Need for cyber hygiene education
Vasily M. Kolesnikov, a security expert at Kaspersky, revealed that attacks targeting children are becoming a common vector of cybercriminal activity. Cyber hygiene education and using trusted cybersecurity tools are essential in ensuring children’s safety online. “By fostering critical thinking, responsible online behavior, and a strong understanding of security risks, we can create a safer and more positive online experience for this generation of digital natives,” Vasily said.
On the other hand, cybercriminals are increasingly using AI to automate and personalize phishing attacks that are more likely to attract young gamers. At the same time, new advanced phishing tools—pre-built phishing page templates—created with automated tools continue to appear on the dark web. These methods allow more attackers to deploy the most effective phishing sites that mimic popular gaming platforms.

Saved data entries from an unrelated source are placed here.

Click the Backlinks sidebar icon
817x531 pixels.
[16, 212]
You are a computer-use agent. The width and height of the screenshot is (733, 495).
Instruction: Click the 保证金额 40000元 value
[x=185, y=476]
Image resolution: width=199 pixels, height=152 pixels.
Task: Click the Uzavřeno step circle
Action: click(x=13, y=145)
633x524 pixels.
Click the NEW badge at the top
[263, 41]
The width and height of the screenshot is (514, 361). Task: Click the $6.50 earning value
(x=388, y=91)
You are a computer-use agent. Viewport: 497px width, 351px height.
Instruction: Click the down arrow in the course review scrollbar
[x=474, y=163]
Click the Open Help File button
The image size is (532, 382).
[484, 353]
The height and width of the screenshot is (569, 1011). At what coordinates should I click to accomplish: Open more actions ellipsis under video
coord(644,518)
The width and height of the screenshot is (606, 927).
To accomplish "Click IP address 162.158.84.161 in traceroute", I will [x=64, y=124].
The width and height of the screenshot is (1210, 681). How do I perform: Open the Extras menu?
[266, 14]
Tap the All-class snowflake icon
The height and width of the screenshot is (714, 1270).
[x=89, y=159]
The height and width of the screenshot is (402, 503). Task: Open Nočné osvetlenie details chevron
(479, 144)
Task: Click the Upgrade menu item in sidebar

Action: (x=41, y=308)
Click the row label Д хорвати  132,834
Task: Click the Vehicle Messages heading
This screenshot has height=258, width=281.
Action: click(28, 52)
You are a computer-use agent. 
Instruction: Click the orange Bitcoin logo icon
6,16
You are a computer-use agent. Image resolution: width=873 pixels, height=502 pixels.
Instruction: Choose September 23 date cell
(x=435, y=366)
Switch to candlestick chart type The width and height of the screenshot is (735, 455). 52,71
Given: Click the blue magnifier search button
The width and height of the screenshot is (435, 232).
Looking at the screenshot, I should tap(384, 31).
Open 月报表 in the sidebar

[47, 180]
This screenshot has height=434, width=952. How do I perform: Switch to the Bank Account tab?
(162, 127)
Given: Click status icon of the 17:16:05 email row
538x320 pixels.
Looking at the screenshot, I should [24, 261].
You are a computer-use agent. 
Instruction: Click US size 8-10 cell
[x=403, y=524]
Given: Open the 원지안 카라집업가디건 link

One of the most common scams in gaming involves offers to receive new skins for player characters—essentially clothing or armor that enhances a hero’s skills. Some skins are standard, while others are scarce and more desirable.
Tapping on YouTuber Mr. Beast
Kaspersky experts have found examples of scams using the popular game Valorant and the famous YouTuber Mr. Beast. By choosing this blogger and using his image, scammers aim to attract children’s attention and lure them into the scam. To obtain the desired Mr. Beast skin, these young gamers are asked to enter their game account login and password, potentially allowing the scammers to steal their credentials.
Another popular trap is the offer to receive in-game currency. Users were asked to enter their game account username in one scam exploiting the Pokémon Go brand. They were then prompted to complete a survey to prove they were not bots.
After completing the survey, they were redirected to a fake website, often promising rewards or free giveaways. This is where the scam truly begins. The scammers aren’t necessarily after personal data like credit card details; they use the game’s guise to lure users into other deceptions—such as fake downloads, prize claims, or other fraudulent offers. This process cleverly steers users into more dangerous scams disguised as legitimate verification steps.